И то, что его преемником сделался не кто иной, как Сталин, можно объяснить лишь жуткой иронией судьбы. Неотесанный, грубый тиран, параноик и деспот, он не только был начисто лишен интеллектуальных способностей, какими обладал Ленин, он не мог путем связать на бумаге несколько слов, чтобы получилась грамотная фраза, — так безобразно он коверкал русский язык. При нем коммунизм превратился в безграничную деспотическую власть, какую доселе не знала мировая история. Ленин с его блестящим умом и интеллектом, при всем его эгоцентризме, феноменальной энергии и воле, направленной на свершение деяний весьма сомнительного свойства, со всеми его заблуждениями был, если присмотреться внимательнее, человеком. Сталин же был чудовищем. Вместе с тем важно отметить, что если бы не было Ленина, не было бы и Сталина. Ленин породил Сталина. Ленин, который ненавидел Сталина, презирал и боялся, собственными руками возвел его на трон — вот на ком вина за случившееся. Виноват он, и только он.

Решив однажды, что все средства хороши для завоевания диктатуры пролетариата, от имени которого должен был править он, и только он, Ленин обрек Россию на бесправное существование, лишив ее народ элементарных свобод. Это была деспотия без прикрас; ее оружием было истребление; ее целью были упрочение и незыблемость его собственной диктатуры. Он мог повелеть предать Европу революционному огню, не вникая в страшный смысл брошенных им слов. Подписывая декреты, он посылал на казнь тысячи и тысячи людей, и их смерть была для него абстракцией, потому что он воспринимал их как цифирки в своей статистике, которые просто были не на месте, и их следовало стереть, убрать, чтобы они не путались под ногами в победном марше его теории. Кровавые расправы, мясорубка, что смалывала тысячи людей в подвалах Лубянки, — все это его как бы не касалось. Обуздав русскую революцию и подмяв ее под себя, он ее затем предал; вот как раз в тот момент и замаячила фигура Сталина. Это было неизбежно.
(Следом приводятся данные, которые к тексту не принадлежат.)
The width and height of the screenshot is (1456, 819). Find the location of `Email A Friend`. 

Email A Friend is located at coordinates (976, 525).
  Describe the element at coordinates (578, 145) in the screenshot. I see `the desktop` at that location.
Беззаконие коммунистического режима было сотворено Лениным, исключительно им. Общечеловеческого понятия морали для Ленина не существовало. С самого начала своей политической карьеры он с такой легкостью бросался словами «уничтожение», «нещадное», «истребить», как будто они были из детской считалочки, просто невинная игра. Его декреты обретали силу закона; тот, кто им сопротивлялся, объявлялся вне закона: человека лишали всех прав, в том числе права дышать. И все же порой он мог, беспристрастно взглянув на плоды своих усилий, понять бессмысленность изданных им же декретов. Новая экономическая политика по сути дела означала признание ошибочности избранного им пути. Сталин, не будучи, в отличие от Ленина, человеком большого ума, был неспособен объективно и трезво оценивать свои поступки и никогда не признавал своих ошибок. Насаждая собственный культ, он убивал, убивал и убивал, словно так называемый «научный марксизм» только для того и возник и был развит, чтобы утолить неуемную жажду Сталина к власти. Ленин тоже был крайне охоч до власти, но у него хватало нормального благоразумия и простой человеческой скромности, чтобы не потворствовать раздуванию его культа; подобные попытки вызывали у него отвращение.

«Ленин совершенно лишен честолюбия, — писал Луначарский. — Я думаю, он никогда не задумывается о том, как он выгладит в зеркале истории, и не интересуется тем, что скажут о нем потомки, — он просто делает свое дело». Луначарский писал это, когда Ленин был еще жив и его труды не были целиком изданы. Однако даже из ранних его работ, относящихся к начальному этапу ленинской деятельности, более чем очевидно вытекает, что уже тогда он рассматривал себя как историческую личность. Он твердо верил, — просто знал, что является вестником новой эры. Без всякой ложной скромности он видел в себе поборника новой веры, «Мессию», посетившего этот мир, чтобы положить конец угнетению, несправедливости и нищете.